Experts believe that Tonga will be next. China’s taking of Vanuatu not only affects New Zealand and Australia, but also allows China to extend its control over the Pacific and gives it a clear stretch to South America. This is quite a momentous move.
In 2011, US consultants devised the “string of pearls” hypothesis to describe how China is, through investments and loans, developing a maritime infrastructure connecting ports in the Indian Ocean to ensure oil supply to the Middle East. At the time, it was regarded as a way for China to address its “Malacca dilemma.”
In 2013, China began transforming coral reefs in the South China Sea into military bases, and in 2014, the same year in which Chinese investors won the contract to build the Nicaragua Canal, it announced its Belt and Road Initiative.

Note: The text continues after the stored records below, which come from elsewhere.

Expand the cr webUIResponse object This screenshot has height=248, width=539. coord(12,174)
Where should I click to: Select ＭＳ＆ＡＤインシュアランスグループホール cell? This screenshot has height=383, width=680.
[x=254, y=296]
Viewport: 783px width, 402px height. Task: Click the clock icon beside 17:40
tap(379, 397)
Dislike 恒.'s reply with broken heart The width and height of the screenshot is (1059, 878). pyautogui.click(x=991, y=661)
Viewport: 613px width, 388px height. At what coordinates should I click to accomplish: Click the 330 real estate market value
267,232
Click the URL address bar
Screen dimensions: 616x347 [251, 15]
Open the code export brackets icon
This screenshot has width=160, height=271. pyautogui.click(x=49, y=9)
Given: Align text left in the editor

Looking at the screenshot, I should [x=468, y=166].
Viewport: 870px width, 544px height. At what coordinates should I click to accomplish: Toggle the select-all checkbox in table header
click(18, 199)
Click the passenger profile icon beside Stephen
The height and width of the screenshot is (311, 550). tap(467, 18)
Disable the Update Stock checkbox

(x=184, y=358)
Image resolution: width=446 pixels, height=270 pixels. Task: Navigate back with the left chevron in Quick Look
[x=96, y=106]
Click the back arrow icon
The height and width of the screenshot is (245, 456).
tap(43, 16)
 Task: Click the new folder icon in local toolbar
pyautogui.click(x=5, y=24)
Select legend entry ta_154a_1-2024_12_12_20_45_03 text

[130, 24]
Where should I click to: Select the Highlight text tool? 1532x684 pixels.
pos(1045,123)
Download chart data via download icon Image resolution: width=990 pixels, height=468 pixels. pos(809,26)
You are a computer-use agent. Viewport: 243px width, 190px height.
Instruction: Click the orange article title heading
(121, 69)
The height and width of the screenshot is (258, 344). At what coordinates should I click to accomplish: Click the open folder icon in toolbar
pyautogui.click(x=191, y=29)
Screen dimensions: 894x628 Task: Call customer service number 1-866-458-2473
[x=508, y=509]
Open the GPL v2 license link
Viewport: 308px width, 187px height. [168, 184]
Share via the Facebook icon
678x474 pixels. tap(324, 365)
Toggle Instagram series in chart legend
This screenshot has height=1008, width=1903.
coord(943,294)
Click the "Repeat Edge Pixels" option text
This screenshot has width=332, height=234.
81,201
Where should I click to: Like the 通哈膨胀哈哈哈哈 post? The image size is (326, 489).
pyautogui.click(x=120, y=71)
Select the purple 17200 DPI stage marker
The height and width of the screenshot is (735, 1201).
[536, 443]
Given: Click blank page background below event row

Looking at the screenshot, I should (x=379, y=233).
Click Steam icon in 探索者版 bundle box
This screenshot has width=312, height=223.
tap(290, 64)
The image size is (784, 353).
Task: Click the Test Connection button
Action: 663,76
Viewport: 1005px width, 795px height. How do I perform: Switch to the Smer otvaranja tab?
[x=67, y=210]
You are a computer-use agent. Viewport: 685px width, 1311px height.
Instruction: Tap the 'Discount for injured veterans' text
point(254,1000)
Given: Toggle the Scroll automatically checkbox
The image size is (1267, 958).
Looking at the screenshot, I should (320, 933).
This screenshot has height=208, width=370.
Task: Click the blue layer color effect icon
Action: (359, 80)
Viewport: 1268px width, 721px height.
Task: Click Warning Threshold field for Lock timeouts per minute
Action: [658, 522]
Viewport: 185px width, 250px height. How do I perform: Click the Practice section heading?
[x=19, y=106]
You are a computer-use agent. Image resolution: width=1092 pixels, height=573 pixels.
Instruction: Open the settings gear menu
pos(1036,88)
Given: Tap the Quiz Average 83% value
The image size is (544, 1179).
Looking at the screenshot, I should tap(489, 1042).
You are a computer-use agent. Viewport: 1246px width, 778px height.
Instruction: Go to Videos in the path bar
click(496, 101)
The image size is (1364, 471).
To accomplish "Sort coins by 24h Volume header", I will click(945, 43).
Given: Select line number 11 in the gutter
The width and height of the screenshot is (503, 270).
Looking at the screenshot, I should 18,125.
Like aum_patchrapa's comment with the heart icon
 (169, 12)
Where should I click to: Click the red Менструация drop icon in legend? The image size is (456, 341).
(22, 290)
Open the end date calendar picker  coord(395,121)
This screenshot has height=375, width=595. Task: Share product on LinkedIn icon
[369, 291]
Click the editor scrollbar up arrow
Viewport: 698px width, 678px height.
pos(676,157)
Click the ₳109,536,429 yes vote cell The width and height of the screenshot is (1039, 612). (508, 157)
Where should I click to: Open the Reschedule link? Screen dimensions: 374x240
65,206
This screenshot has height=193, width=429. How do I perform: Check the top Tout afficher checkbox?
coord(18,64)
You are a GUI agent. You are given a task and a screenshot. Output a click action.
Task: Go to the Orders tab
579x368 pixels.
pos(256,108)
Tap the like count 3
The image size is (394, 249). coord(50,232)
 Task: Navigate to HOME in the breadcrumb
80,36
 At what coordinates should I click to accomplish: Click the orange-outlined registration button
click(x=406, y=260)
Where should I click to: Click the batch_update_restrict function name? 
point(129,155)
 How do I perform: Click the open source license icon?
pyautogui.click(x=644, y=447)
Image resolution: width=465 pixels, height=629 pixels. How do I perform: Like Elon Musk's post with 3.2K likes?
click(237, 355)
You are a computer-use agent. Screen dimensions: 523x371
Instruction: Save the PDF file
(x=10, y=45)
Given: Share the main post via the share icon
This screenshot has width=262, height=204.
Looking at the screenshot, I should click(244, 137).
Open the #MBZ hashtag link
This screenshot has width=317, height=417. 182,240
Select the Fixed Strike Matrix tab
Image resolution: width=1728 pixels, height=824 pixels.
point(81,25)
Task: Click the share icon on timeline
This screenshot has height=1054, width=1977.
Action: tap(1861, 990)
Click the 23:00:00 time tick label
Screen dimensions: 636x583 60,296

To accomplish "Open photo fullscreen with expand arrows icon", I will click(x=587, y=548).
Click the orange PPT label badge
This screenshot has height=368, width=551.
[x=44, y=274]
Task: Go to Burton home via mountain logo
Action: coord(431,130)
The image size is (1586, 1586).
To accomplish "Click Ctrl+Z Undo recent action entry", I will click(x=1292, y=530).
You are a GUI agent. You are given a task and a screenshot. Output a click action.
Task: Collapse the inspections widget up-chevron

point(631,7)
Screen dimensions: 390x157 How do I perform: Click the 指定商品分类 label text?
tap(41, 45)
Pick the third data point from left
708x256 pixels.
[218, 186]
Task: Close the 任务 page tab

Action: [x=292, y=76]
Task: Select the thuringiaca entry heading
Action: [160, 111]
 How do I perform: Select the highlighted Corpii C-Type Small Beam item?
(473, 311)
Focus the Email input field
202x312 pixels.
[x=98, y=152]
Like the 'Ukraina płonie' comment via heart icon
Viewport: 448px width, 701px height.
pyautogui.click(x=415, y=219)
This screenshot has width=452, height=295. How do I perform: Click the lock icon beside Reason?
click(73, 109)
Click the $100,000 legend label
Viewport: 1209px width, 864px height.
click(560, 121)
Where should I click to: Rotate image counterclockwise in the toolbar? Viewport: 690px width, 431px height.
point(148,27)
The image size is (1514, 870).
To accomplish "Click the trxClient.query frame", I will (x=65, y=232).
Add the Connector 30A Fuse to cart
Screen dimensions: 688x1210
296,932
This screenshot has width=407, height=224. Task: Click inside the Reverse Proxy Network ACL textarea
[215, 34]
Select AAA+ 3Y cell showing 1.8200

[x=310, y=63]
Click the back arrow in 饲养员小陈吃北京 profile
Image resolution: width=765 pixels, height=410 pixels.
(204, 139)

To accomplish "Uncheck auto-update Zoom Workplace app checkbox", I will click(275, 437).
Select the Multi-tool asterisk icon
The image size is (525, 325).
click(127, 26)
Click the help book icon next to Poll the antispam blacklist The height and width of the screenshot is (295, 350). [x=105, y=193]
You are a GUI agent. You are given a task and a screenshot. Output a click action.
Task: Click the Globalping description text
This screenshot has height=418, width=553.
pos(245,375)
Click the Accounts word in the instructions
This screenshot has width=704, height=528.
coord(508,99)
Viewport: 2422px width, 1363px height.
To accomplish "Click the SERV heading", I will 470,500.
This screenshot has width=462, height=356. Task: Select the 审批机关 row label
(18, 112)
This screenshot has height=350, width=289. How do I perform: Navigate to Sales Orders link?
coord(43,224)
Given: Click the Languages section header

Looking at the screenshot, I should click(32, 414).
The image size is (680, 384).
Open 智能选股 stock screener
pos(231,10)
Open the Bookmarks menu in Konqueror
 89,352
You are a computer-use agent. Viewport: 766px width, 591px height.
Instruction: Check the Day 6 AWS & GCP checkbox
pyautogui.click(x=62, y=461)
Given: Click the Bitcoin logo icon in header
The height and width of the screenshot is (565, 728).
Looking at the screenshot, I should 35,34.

The northern “silk road” and southern “string of pearls” extends China’s focus from Middle Eastern oil to African resources and further afield to European technology and markets.
In 2015, Thailand and China signed a memorandum of understanding to construct a shipping passage across southern Thailand’s Kra Isthmus. The proposal was immediately denied, as Thailand had agreed — in the Secret Anglo-Siamese Convention of 1897 and the Anglo-Thai Peace Treaty of 1946 — to not construct a canal in that location without the UK’s approval, but it has been reported that planning is nearly finished.
Last year, China’s military base in Djibouti became operational; this year, China published its “Arctic policy” white paper; now there have been reports of China using Vanuatu as a military base.
In a few short years, China has rapidly extended its reach to the point that it will be difficult to keep under control.
With all of these initiatives, China has clearly set its eyes on the entire world — all that remains is the Atlantic Ocean.
China’s provision of loans is aimed at ensuring that debtor nations have no way of repaying the money, allowing China 99-year leases on strategic bases in their territories. In Vanuatu, 47 percent of foreign investment is Chinese. There are also controversies over the Hambantota Port and in the Maldives, and anger within certain African nations.
Even the US needs to rely on its global allies to extend its reach. Within a decade, China has extended its reach at an alarming rate, posing the question of how it is to be funded. China has not yet completed the transformation from a tellurocracy to a thalassocracy — could it have overextended and lost sight of its basic strategy?
HoonTing is a political commentator.